In October 2012, Robin’s mother was diagnosed with ALS. In addition to the muscle weakness, she was beginning to slur her words when speaking. Her symptoms continued to accelerate. Now Robin and her family have united to do all that they could to ease her mom’s pain and provide her with comfort and peace.
Robin brought her mother to an ALS Treatment Center in Philadelphia. There she and her sister connected with the care team at ALS United Mid-Atlantic, including nurse Gail Houseman, RN, CNS-BC. In addition to learning about the many programs available to her through ALS United Mid-Atlantic, Gail introduced Robin to the Joan Dancy and PALS Foundation in New Jersey, where she met social worker Kathy Valentino and nurse Pat Schaeffer, who were lifelines to Robin’s family throughout her mom’s battle with ALS.
That battle was faster than Robin had expected as her mother passed away in December 2013. The care professionals that she met along the way did all that they could to make sure that Robin and her family had the tools they needed to manage the disease. That December was hard, but she knew that her mom was at peace, just as she was every day that she could spend on the beach.
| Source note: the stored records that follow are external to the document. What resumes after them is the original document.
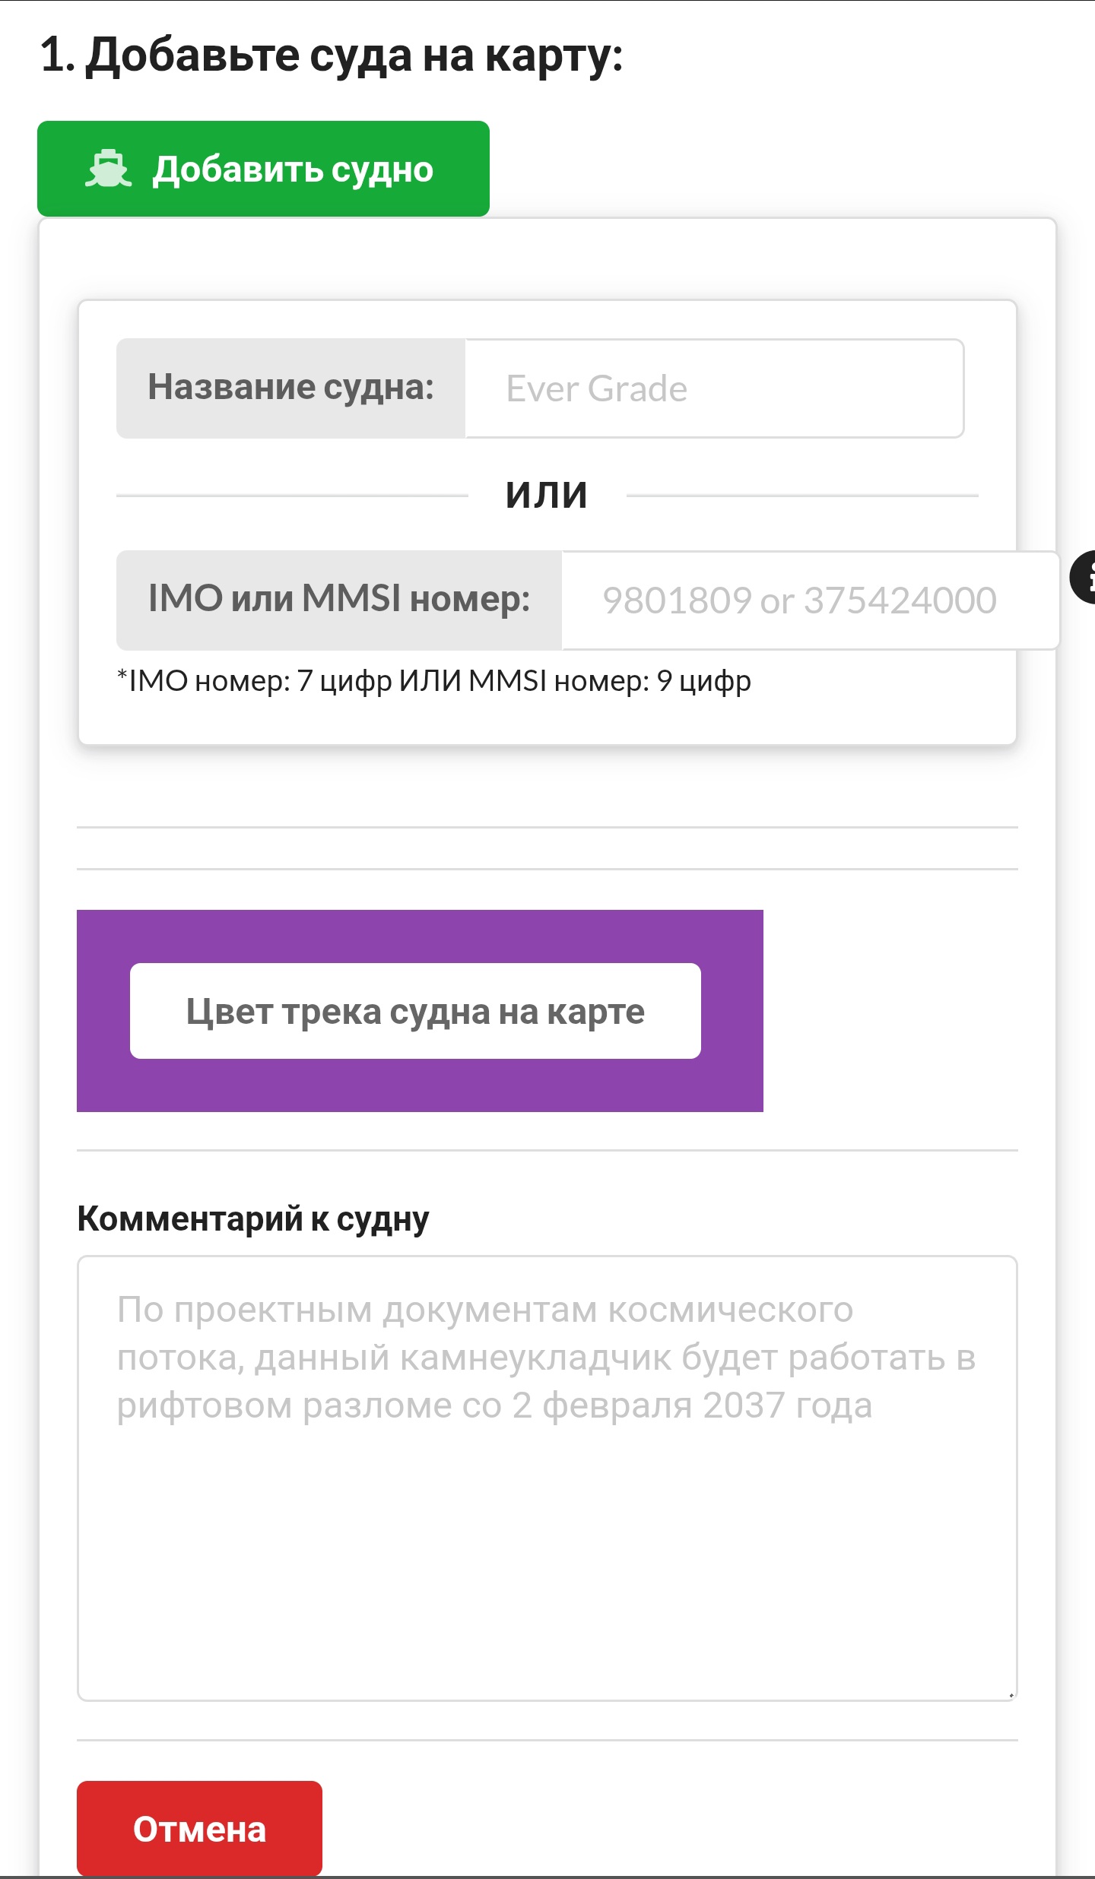Click the black info icon at right edge
The image size is (1095, 1879).
[1084, 577]
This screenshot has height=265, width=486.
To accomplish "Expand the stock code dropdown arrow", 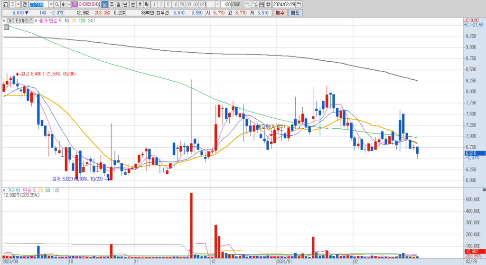I will click(51, 4).
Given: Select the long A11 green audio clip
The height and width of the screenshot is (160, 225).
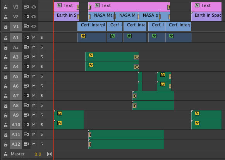Looking at the screenshot, I should (x=126, y=134).

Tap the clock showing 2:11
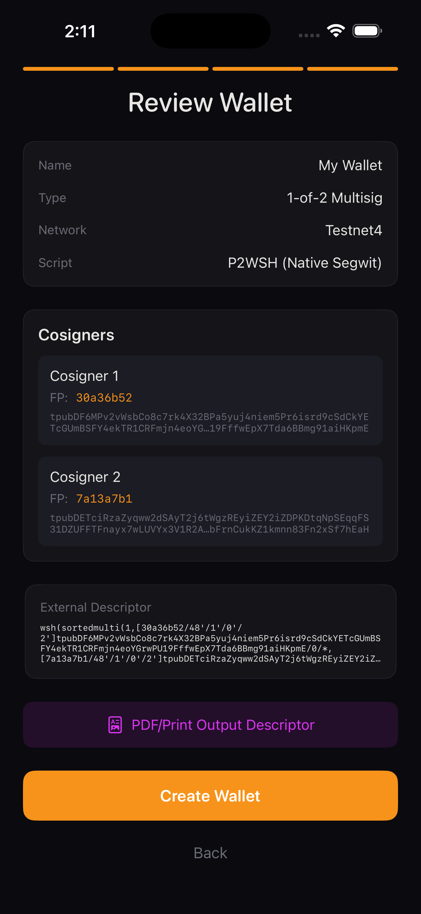click(x=80, y=31)
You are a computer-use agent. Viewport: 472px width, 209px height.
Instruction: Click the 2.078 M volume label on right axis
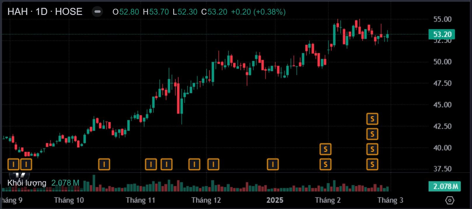click(444, 186)
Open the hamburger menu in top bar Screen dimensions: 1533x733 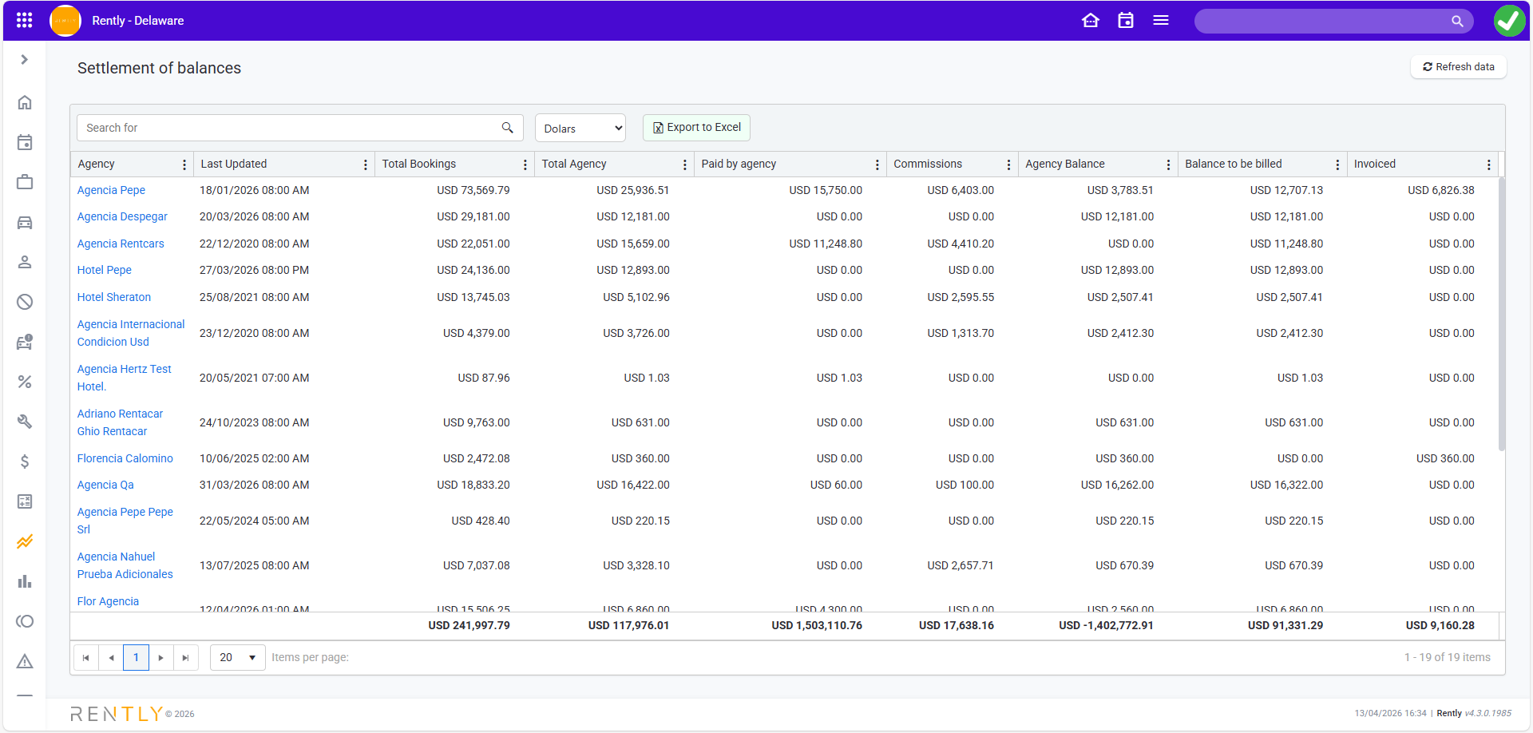point(1161,21)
The kindness that she received during that journey inspired Robin to seek out opportunities to volunteer a few years later. She contacted Gail Houseman and learned about the Visiting Volunteer program. Unfortunately, just as she was about to volunteer, the COVID-19 pandemic changed everything, and her efforts had to be put on hold. That long pause reinforced the reality that time is precious, and she knew she would be ready when the time came to help.
In 2021, Robin was able to officially become a Visiting Volunteer with ALS United Mid-Atlantic. Gail connected her with a woman living with ALS who receives care and support from her daughter. It was like a perfect match to Robin’s experience.
Robin quickly formed a bond with her new friend with ALS and her daughter. She goes food shopping, does household chores and laundry, and sits for coffee visits to bring some peace and normalcy to their lives. Just as the beach brought peace and relaxation to her own mother, Robin works to bring that same warmth as a Visiting Volunteer.
“Robin is a caring friend to our ALS families and we appreciate her kindness in everything she does,” said ALS United Mid-Atlantic nurse Gail Houseman.
In addition to her time as a Visiting Volunteer, Robin and her family participate in the ALS Walks in Seaside Heights, NJ, and Ocean City, NJ, where they connect with other families, raise money for the ALS cause, and help in every way possible. Those walks along the beach are another happy reminder of time spent with her mom.
“It is very difficult to see the effects of this awful disease, but I would encourage anyone who would like to give back to volunteer,” said Robin. “It is very rewarding.”
Today, Robin remains a trusted, caring, and valued Visiting Volunteer. She eases the burdens of ALS and serves as a source of kindness and friendship. Robin understands the realities of ALS far too well, but, thankfully, she also understands the power of compassion in a time of need.
Thank you, Robin, for all that you do as a volunteer to provide peace and warmth to all those living with ALS. We are grateful for the time you give and the example that you offer to all of us at ALS United Mid-Atlantic.